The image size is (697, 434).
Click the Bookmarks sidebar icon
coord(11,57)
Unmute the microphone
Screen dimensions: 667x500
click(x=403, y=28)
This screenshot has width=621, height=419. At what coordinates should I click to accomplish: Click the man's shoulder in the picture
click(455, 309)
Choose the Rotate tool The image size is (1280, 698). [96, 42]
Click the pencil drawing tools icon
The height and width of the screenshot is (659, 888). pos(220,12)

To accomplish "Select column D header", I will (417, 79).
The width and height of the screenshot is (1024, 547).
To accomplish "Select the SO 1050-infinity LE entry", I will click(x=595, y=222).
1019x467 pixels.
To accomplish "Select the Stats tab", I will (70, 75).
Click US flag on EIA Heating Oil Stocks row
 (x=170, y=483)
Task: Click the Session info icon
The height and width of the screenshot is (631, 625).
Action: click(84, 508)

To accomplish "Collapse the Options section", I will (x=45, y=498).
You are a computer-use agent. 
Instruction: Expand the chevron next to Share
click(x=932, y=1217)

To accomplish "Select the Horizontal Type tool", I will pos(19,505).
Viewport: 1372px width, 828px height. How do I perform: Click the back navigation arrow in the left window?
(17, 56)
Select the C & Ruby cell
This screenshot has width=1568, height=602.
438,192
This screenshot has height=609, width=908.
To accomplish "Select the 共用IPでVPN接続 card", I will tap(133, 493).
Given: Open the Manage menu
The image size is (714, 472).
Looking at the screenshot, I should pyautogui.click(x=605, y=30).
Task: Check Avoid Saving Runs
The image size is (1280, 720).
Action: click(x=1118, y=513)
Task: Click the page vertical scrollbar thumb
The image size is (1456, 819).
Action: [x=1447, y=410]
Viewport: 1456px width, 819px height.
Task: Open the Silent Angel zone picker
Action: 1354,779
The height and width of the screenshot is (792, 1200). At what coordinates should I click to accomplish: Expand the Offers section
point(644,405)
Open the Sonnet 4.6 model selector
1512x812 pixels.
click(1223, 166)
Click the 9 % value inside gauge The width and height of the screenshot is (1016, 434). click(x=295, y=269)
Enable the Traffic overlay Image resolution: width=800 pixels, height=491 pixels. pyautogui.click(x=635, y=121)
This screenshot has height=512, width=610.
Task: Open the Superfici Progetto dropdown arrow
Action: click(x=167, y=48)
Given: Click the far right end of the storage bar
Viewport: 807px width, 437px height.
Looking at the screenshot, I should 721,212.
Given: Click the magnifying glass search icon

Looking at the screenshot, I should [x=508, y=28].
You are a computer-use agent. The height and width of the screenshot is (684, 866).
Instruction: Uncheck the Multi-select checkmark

******************************

**Work item**
Transcribe all of the data, keeping every line identical.

**Exercise response**
The image size is (697, 434).
Click the Bookmarks sidebar icon
coord(11,57)
Unmute the microphone
Screen dimensions: 667x500
click(x=403, y=28)
This screenshot has width=621, height=419. At what coordinates should I click to accomplish: Click the man's shoulder in the picture
click(455, 309)
Choose the Rotate tool The image size is (1280, 698). [96, 42]
Click the pencil drawing tools icon
The height and width of the screenshot is (659, 888). pos(220,12)

To accomplish "Select column D header", I will (417, 79).
The width and height of the screenshot is (1024, 547).
To accomplish "Select the SO 1050-infinity LE entry", I will click(x=595, y=222).
1019x467 pixels.
To accomplish "Select the Stats tab", I will (70, 75).
Click US flag on EIA Heating Oil Stocks row
 (x=170, y=483)
Task: Click the Session info icon
The height and width of the screenshot is (631, 625).
Action: click(84, 508)

To accomplish "Collapse the Options section", I will (x=45, y=498).
You are a computer-use agent. 
Instruction: Expand the chevron next to Share
click(x=932, y=1217)

To accomplish "Select the Horizontal Type tool", I will pos(19,505).
Viewport: 1372px width, 828px height. How do I perform: Click the back navigation arrow in the left window?
(17, 56)
Select the C & Ruby cell
This screenshot has width=1568, height=602.
438,192
This screenshot has height=609, width=908.
To accomplish "Select the 共用IPでVPN接続 card", I will tap(133, 493).
Given: Open the Manage menu
The image size is (714, 472).
Looking at the screenshot, I should pyautogui.click(x=605, y=30).
Task: Check Avoid Saving Runs
The image size is (1280, 720).
Action: click(x=1118, y=513)
Task: Click the page vertical scrollbar thumb
The image size is (1456, 819).
Action: [x=1447, y=410]
Viewport: 1456px width, 819px height.
Task: Open the Silent Angel zone picker
Action: 1354,779
The height and width of the screenshot is (792, 1200). At what coordinates should I click to accomplish: Expand the Offers section
point(644,405)
Open the Sonnet 4.6 model selector
1512x812 pixels.
click(1223, 166)
Click the 9 % value inside gauge The width and height of the screenshot is (1016, 434). click(x=295, y=269)
Enable the Traffic overlay Image resolution: width=800 pixels, height=491 pixels. pyautogui.click(x=635, y=121)
This screenshot has height=512, width=610.
Task: Open the Superfici Progetto dropdown arrow
Action: click(x=167, y=48)
Given: Click the far right end of the storage bar
Viewport: 807px width, 437px height.
Looking at the screenshot, I should 721,212.
Given: Click the magnifying glass search icon

Looking at the screenshot, I should [x=508, y=28].
You are a computer-use agent. The height and width of the screenshot is (684, 866).
Instruction: Uncheck the Multi-select checkmark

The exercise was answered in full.